A *symplectic manifold* is a smooth manifold \( M\) equipped with a non-degenerate closed 2-form \(\omega\). Symplectic manifolds generalize *phase spaces*, i.e. position and momentum coordinates. A smooth function \(H:M \rightarrow \mathbb{R}\) is called a *Hamiltonian*, and the flow of its associated Hamiltonian vector field \(X_H\), defined by the equation \(dH(\cdot) = \omega(X_H,\cdot)\), is called a *Hamiltonian flow*. Locally, the Hamiltonian flow is a solution curve to *Hamilton's differential equations* from classical mechanics.

When a Lie group \(G\) acts on a symplectic manifold \((M,\omega)\), it is natural to consider what sort of compatibility there might be between the group action and the symplectic form. The most obvious compatibility condition is to consider *symplectic actions*, i.e. assume \( g^\ast \omega = \omega \) for all \(g \in G\). A stronger condition is to require a symplectic group action to be *Hamiltonian*. This means that there is a morphism of Lie algebras \(\tilde{\mu}: \mathfrak{g} \rightarrow C^\infty(M)\) which satisfies a certain compatibility condition with the Hamiltonian vector fields. The momentum mapping associated with a Hamiltonian action of a Lie group \(G\) on a symplectic manifold \((M,\omega)\) is a map \(\mu:M \rightarrow \mathfrak{g}^\ast = \text{Hom}(\mathfrak{g},\mathbb{R})\) such that \( \mu(x)(X) = \tilde{\mu}_X(x)\).

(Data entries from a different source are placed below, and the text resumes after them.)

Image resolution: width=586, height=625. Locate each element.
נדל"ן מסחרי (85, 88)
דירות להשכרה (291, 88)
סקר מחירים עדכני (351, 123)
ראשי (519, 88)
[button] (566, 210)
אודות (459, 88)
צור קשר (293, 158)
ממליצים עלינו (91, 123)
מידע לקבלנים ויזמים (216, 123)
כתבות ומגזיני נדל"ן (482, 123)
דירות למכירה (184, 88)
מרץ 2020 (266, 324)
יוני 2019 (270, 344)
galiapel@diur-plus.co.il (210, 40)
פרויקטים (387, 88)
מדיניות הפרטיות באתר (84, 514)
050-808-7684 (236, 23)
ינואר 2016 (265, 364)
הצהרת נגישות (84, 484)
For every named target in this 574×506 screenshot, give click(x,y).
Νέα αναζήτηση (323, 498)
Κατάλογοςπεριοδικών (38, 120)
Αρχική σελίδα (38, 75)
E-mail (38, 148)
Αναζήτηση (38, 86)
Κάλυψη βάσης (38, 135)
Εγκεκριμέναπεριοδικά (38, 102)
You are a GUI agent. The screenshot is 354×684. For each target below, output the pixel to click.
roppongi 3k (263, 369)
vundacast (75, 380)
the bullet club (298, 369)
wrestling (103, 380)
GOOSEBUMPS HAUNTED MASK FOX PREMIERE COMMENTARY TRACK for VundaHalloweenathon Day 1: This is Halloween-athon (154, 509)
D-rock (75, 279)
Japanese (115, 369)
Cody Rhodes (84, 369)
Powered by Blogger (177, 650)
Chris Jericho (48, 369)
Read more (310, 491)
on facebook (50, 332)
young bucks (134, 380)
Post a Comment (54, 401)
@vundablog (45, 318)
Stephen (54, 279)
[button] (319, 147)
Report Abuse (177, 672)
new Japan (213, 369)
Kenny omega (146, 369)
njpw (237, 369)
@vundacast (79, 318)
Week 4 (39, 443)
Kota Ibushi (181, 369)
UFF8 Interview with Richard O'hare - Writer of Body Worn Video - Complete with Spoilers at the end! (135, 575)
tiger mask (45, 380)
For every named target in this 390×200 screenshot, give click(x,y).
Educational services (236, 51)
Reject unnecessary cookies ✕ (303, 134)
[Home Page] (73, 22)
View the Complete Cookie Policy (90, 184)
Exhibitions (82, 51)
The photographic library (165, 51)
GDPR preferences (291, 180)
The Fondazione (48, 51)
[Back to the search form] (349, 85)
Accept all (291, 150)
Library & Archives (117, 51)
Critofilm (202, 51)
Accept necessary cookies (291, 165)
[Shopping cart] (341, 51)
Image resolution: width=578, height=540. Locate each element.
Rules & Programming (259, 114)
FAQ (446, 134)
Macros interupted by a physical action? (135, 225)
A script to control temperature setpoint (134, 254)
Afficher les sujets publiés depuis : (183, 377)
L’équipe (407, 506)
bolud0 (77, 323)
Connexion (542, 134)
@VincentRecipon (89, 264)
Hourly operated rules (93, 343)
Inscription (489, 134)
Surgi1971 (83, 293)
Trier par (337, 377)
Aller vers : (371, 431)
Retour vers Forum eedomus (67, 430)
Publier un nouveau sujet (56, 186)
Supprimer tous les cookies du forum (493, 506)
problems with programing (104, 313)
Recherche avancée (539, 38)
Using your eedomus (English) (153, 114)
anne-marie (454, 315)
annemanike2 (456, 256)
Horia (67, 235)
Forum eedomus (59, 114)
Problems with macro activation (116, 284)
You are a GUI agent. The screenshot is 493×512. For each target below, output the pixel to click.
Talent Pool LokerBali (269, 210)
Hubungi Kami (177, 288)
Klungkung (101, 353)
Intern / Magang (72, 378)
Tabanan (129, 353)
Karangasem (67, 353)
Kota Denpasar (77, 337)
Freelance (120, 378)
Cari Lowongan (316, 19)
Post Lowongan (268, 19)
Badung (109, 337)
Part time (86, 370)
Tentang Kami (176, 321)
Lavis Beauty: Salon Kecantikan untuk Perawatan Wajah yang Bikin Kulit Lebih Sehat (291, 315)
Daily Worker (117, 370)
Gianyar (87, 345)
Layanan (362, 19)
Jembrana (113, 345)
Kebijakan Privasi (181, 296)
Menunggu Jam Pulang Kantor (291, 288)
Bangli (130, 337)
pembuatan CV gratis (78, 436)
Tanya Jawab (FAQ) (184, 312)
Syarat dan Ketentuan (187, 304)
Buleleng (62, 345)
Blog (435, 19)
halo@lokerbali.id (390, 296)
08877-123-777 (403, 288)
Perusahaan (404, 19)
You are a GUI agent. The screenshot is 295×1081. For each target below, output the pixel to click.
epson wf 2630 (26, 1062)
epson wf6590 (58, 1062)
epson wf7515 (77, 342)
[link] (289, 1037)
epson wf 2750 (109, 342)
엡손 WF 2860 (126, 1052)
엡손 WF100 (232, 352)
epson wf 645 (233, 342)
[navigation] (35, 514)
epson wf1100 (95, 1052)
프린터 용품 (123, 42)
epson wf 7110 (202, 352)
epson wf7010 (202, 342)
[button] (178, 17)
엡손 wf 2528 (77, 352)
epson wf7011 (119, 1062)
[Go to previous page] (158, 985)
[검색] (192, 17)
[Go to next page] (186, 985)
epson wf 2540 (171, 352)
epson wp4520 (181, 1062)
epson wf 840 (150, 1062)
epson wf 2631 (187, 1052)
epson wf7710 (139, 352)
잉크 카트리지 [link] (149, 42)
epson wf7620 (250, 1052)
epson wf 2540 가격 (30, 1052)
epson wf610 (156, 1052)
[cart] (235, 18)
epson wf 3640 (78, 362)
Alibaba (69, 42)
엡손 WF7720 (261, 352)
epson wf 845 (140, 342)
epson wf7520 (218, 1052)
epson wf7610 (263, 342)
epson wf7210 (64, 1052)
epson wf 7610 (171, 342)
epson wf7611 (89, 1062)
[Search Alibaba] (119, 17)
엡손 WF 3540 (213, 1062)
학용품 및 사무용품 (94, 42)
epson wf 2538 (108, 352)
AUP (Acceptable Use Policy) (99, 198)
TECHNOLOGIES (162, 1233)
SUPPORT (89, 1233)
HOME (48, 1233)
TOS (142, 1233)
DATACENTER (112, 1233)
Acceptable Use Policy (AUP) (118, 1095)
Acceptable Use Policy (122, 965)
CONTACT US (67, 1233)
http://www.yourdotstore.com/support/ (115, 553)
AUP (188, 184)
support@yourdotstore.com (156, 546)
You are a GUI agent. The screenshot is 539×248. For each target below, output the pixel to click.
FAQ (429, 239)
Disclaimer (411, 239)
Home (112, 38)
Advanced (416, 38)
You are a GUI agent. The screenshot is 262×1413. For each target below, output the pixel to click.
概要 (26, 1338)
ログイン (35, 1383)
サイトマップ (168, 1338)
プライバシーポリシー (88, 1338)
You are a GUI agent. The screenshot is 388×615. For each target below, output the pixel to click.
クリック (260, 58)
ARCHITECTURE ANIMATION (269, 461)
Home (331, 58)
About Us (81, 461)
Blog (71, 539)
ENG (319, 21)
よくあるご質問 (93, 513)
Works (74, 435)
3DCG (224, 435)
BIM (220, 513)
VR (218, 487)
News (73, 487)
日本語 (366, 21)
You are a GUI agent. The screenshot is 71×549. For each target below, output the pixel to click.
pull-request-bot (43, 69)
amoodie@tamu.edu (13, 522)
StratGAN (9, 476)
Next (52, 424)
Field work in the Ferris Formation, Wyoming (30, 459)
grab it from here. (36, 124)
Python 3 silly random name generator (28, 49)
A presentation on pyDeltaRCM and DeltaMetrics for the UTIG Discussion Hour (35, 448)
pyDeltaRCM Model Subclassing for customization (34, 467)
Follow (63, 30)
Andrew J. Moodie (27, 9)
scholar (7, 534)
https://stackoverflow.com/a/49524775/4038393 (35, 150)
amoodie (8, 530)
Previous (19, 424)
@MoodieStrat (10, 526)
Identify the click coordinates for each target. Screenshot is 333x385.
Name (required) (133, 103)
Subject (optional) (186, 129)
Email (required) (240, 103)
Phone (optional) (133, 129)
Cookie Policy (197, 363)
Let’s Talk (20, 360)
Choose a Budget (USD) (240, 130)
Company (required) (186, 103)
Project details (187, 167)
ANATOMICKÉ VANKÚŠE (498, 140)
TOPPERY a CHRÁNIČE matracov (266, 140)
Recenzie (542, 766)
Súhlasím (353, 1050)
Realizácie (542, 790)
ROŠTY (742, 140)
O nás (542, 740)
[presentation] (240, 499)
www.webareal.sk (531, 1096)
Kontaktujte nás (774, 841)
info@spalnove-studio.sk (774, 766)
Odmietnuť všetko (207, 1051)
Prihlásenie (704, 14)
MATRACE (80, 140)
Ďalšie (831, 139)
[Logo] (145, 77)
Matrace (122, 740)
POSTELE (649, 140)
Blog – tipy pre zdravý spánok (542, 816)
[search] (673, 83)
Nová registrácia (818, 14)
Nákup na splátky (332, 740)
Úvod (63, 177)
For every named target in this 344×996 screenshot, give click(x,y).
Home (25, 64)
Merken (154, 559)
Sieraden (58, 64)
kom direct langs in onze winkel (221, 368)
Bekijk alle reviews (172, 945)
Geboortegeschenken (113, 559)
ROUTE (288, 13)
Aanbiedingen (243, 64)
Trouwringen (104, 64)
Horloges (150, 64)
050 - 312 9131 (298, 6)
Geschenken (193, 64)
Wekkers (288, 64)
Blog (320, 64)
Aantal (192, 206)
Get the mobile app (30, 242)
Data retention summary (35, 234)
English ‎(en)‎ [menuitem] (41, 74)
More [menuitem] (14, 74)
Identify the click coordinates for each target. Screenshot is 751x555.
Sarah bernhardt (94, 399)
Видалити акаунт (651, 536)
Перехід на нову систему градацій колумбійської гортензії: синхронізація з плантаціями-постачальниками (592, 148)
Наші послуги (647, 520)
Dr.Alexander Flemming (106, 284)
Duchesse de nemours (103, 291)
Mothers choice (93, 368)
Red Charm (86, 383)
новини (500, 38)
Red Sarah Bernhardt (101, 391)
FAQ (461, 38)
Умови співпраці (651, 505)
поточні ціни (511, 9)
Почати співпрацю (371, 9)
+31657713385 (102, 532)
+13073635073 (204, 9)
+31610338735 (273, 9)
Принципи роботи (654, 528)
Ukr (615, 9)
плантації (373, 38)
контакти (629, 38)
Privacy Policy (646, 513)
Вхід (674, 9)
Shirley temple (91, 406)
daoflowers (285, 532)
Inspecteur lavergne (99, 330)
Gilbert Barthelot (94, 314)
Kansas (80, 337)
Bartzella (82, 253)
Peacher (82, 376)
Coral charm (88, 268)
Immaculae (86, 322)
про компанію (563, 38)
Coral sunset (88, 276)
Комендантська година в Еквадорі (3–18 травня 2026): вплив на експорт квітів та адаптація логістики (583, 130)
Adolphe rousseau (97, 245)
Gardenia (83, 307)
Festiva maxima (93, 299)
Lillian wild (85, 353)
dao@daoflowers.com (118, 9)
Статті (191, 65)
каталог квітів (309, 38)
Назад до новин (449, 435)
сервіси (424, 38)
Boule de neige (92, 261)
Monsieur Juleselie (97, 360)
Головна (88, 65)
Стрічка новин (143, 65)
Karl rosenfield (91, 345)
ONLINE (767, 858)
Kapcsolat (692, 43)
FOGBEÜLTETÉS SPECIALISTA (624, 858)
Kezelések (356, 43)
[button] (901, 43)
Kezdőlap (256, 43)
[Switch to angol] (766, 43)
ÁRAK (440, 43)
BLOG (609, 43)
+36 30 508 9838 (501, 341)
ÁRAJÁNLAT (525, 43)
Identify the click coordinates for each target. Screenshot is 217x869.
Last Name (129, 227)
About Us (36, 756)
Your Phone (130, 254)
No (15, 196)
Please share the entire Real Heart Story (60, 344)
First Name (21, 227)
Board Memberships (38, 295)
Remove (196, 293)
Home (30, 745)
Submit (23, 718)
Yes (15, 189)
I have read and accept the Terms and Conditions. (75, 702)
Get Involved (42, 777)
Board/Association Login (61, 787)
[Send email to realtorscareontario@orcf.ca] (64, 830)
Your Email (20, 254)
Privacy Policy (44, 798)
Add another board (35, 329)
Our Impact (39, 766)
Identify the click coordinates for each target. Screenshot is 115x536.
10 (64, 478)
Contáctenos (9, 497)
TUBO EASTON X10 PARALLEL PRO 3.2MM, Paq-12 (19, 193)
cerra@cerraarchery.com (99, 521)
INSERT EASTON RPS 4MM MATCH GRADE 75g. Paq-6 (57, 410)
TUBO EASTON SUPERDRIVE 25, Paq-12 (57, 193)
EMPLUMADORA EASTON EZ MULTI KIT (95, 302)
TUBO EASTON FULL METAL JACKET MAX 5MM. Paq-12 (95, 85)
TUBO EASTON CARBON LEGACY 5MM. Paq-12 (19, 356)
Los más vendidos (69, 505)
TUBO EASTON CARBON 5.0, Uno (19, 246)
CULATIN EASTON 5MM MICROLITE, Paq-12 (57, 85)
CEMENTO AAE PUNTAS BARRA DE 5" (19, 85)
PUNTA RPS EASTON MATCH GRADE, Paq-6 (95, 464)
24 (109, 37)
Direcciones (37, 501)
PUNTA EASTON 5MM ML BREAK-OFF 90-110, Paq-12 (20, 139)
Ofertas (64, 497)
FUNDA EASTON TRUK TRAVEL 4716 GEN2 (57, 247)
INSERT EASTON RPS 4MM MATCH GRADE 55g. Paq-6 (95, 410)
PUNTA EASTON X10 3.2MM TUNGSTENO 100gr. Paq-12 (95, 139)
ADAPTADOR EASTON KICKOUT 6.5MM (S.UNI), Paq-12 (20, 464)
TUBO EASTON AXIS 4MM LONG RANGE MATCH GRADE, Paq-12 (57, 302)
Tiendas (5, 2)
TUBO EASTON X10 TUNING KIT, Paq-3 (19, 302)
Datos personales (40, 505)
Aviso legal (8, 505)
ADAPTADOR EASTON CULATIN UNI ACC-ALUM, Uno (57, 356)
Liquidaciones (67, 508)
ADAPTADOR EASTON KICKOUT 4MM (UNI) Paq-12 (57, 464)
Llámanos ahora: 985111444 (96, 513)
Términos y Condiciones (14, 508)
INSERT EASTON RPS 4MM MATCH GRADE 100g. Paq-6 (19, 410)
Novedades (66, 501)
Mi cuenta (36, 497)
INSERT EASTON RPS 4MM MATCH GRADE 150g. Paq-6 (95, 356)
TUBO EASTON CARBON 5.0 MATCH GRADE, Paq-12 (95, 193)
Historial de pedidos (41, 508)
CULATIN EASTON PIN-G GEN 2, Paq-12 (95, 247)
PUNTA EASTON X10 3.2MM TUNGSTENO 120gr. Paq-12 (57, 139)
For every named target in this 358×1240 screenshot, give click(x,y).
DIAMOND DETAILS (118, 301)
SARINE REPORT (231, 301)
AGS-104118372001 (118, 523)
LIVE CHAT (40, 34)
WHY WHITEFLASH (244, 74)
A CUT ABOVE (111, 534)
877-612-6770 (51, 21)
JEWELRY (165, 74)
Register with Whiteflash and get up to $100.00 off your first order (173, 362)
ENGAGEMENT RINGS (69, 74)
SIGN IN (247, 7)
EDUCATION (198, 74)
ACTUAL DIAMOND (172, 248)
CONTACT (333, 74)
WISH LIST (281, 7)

Many of the results in the book under review concern properties of the momentum mapping associated with a Hamiltonian group action. The main result in the first half of the book is the *Convexity Theorem* of Atiyah and Guillemin-Sternberg, which says (in part) that the image of the momentum mapping for a Hamiltonian torus action on a compact connected symplectic manifold is the convex hull of the images of the fixed points of the action. In this case, the image \(\Delta = \mu(M) \subset \mathfrak{g}^\ast\) of the momentum mapping is called the associated *moment polytope*.

When the Hamiltonian action of the torus on a compact connected symplectic manifold \((M,\omega)\) is effective and the dimension of the torus \(\mathbb{T}\) is half that of \(M\), the symplectic manifold \((M,\omega)\) is called a *toric manifold*. In this case, the image of the momentum manifold is a primitive polytope, and a result due to Delzant says that this *primitive polytope* completely determines the Hamiltonian \(\mathbb{T}\)-space. The authors fully explain this *Delzant correspondence* in their book, but they only prove half of the correspondence.

The later chapters in the book discuss other theorems concerning torus actions on manifolds, including a localization formula for equivariant homology due to Berline-Vergne and Atiyah-Bott, and the Duistermatt-Heckman Theorem, which describes how symplectic quotients of Hamiltonian torus actions vary in a neighborhood of a regular value of the momentum map. The results surveyed in the last two chapters of the book are mostly independent of the earlier results in the book. One chapter contains a brief introduction to geometric quantization and another contains a brief survey of representations of fundamental groups of 2-manifolds.

The word ``brief'' is a good descriptor for this book. It's part of the *Springer Briefs in Mathematics* series which describes itself as, ``concise summaries of cutting-edge research and practical applications''. This book fits that description and contains lots of nice examples. It might be useful to people looking for a summary of the main theorems surrounding momentum mappings of Hamiltonian torus actions. However, for a detailed approach to this topic, the reader should consider Michèle Audin's excellent book *Torus Actions on Symplectic Manifolds*.